Oregon is NOT a pure "rely-on-NAR-settlement/MLS-rule" state like New York. Oregon passed its own state statute — House Bill 4058 (2024), codified as Oregon Laws 2024 Chapter 3, amending ORS 696.810 and related provisions — which independently mandates written buyer representation agreements, joining states like Texas (SB 1968) and California (AB 2992) that codified their own requirements beyond the national NAR settlement baseline.

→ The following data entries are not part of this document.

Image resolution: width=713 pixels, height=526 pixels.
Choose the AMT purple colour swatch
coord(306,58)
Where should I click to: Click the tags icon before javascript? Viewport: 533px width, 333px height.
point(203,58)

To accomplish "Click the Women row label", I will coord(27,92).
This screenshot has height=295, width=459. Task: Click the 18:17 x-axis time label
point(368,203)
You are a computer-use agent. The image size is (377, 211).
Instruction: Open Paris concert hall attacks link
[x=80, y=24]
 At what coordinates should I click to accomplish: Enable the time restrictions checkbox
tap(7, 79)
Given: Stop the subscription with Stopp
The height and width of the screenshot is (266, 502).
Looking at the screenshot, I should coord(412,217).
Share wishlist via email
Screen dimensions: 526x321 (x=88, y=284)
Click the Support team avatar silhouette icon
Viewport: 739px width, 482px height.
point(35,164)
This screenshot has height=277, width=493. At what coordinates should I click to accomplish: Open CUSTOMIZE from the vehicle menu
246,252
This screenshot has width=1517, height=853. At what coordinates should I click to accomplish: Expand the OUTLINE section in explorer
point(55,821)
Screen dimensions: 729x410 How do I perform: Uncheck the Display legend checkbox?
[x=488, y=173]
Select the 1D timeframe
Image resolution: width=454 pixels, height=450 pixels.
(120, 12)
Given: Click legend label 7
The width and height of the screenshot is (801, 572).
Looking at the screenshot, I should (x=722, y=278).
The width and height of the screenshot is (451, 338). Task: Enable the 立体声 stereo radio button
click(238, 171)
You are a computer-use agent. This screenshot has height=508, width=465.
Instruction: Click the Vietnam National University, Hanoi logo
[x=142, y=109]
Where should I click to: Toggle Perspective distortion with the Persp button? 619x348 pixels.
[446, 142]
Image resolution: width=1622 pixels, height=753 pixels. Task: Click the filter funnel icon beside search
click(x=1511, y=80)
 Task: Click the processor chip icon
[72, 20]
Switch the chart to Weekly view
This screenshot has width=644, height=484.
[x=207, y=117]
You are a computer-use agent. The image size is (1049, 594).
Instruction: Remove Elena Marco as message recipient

The law took effect January 1, 2025, requiring any real estate licensee (broker or principal broker) representing a buyer in a residential transaction involving land or 1-4 dwelling units to enter into a written buyer representation agreement before, or as soon as practicable after, beginning to assist the buyer in searching for or purchasing property. Commercial transactions and properties with five or more residential units are exempt, and buyers may still tour open houses without a signed agreement. The Oregon Real Estate Agency (the state regulator) has issued official guidance and FAQs confirming and interpreting these requirements, which operate independently of (though in general alignment with) the August 2024 NAR settlement's MLS-participation rule changes on compensation offers and buyer-agent agreements.
Oregon House Bill 4058 (2024) / Oregon Laws 2024, Chapter 3 — amending ORS 696.810 and related sections — effective January 1, 2025
Facts on this page reflect research current as of 2026-07-05. Programs, rates, and laws change — confirm current figures with the relevant state agency before relying on them.